Dexketoprofen should not be taken in combination with painkilling doses of aspirin or any other oral NSAID, eg ibuprofen, as this increases the risk of side effects on the stomach and intestines. Selective inhibitors of COX-2 such as celecoxib or etoricoxib should also be avoided for the same reason.
There may be an increased risk of ulceration or bleeding in the gut if dexketoprofen is taken with corticosteroids such as prednisolone.
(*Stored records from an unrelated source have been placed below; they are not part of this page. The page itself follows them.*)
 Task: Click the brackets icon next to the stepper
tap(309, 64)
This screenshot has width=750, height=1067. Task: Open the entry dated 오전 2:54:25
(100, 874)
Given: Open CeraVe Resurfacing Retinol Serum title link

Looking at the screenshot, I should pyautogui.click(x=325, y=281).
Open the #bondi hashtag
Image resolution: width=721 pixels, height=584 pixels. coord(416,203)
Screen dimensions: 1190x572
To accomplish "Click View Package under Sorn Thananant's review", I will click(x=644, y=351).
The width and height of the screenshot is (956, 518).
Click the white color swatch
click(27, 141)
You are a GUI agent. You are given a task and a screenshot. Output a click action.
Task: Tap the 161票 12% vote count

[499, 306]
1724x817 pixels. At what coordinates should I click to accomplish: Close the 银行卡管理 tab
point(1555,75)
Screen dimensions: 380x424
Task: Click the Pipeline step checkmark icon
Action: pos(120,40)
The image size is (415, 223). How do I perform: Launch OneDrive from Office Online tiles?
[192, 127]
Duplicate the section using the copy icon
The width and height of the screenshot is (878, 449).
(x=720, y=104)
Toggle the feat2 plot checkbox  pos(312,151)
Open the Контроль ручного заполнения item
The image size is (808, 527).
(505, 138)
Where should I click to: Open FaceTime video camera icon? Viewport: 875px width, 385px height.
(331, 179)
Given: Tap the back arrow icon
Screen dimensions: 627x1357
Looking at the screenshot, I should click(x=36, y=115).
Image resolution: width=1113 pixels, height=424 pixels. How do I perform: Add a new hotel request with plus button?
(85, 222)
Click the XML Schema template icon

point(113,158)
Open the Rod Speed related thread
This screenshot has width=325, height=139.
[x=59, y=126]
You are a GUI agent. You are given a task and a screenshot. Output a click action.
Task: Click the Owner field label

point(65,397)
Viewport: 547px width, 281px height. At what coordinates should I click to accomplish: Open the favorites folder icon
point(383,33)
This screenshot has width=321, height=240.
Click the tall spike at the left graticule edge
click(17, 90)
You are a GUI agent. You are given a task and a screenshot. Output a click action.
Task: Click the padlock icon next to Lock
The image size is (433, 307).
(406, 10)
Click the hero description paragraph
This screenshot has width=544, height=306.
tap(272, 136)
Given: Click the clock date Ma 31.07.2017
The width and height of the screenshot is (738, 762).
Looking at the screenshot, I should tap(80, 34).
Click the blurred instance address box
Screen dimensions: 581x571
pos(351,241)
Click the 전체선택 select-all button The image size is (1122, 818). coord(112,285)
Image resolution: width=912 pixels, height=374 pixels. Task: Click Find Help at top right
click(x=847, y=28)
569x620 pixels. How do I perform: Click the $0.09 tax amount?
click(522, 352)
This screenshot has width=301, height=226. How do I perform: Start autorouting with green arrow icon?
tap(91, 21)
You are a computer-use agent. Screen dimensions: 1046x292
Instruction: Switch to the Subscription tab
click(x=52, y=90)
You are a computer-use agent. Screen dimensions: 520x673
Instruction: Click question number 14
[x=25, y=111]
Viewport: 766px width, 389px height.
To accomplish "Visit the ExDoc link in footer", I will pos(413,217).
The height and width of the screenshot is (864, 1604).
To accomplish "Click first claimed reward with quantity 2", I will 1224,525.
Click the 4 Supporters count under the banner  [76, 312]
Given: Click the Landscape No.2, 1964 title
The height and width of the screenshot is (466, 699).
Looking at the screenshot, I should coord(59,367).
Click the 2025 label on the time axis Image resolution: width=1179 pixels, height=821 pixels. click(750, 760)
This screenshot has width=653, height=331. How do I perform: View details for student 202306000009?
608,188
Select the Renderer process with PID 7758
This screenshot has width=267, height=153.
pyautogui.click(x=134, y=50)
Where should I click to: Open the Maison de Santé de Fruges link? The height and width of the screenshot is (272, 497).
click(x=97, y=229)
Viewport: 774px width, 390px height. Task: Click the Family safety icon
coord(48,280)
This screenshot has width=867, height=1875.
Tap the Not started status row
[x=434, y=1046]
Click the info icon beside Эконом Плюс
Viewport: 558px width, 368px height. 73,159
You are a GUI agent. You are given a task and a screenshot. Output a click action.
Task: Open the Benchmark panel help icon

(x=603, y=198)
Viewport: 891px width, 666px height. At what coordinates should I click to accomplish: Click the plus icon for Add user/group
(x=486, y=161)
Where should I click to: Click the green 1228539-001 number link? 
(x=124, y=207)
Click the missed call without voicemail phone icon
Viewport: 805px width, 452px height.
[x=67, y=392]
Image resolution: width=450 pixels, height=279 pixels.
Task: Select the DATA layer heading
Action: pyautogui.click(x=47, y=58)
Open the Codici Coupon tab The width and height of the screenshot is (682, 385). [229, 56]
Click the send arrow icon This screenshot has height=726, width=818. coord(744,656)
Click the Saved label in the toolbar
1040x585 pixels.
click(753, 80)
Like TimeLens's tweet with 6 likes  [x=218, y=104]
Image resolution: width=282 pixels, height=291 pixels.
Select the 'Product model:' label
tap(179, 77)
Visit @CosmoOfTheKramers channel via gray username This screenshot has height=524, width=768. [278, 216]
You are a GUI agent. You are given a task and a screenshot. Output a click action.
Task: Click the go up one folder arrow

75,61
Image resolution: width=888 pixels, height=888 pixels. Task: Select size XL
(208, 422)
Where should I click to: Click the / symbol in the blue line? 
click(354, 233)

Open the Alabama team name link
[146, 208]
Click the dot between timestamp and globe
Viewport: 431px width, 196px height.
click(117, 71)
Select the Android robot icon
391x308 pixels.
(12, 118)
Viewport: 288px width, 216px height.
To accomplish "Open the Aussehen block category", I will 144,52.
There may also be an increased risk of bleeding in the gut if dexketoprofen is taken with the following medicines:
- anti-blood-clotting (anticoagulant) medicines such as warfarin or heparins
- anti-platelet medicines to reduce the risk of blood clots or 'thin the blood', eg low-dose aspirin, clopidogrel, dipyridamole
- SSRI antidepressants, eg fluoxetine, paroxetine, citalopram
- Dexketoprofen may enhance the effect of blood-thinning or anti-clotting medicines (anticoagulants) such as warfarin. As this may increase the risk of bleeding, people taking dexketoprofen with an anticoagulant should have their blood clotting time (INR) closely monitored by their doctor.
Dexketoprofen may reduce the removal of the following medicines from the body and so may increase the blood levels and risk of side effects of these medicines. People taking dexketoprofen with any of these should be closely monitored by their doctor:
There may be an increased risk of side effects on the kidneys if dexketoprofen is taken with any of the following medicines:
- ACE inhibitors, eg enalapril
- angiotensin II receptor blockers, eg losartan
- diuretics, eg furosemide
Dexketoprofen may oppose the blood pressure lowering effects of certain medicines to treat high blood pressure, such as the following:
- ACE inhibitors such as captopril
- beta-blockers such as propranolol
- diuretics such as bendroflumethiazide.
- Probenecid may increase the blood level of dexketoprofen, which may increase the risk of side effects.
If this medicine is used in combination with quinolone antibiotics, such as ciprofloxacin or norfloxacin there may be an increased risk of seizures (fits). This may occur in people with or without a previous history of epilepsy or convulsions.
Pregnancy and breastfeeding
- Certain medicines should not be used during pregnancy or breastfeeding. However, other medicines may be safely used in pregnancy or breastfeeding providing the benefits to the mother outweigh the risks to the unborn baby. Always inform your doctor if you are pregnant or planning a pregnancy, before using any medicine.
- This medicine should not be used during pregnancy. This is particularly important in the first and third trimesters. If taken in the third trimester NSAIDs may delay labour, increase the length of labour and cause complications in the newborn baby. Some evidence suggests that NSAIDs should also be avoided by women attempting to conceive, as they may temporarily reduce female fertility during treatment and may also increase the risk of miscarriage or malformations. Seek medical advice from your doctor.
- It is not known if this medicine passes into breast milk. It should not be used by breastfeeding mothers. Seek medical advice from your doctor.
If you have any more questions please ask your Pharmacist.
Remember to keep all medicines out of reach of children
Please Note: We have made every effort to ensure that the content of this information sheet is correct at time of publish, but remember that information about drugs may change. This sheet does not list all the uses and side-effects associated with this drug. For full details please see the drug information leaflet which comes with your medicine. Your doctor will assess your medical circumstances and draw your attention to any information or side-effects which may be relevant in your particular case.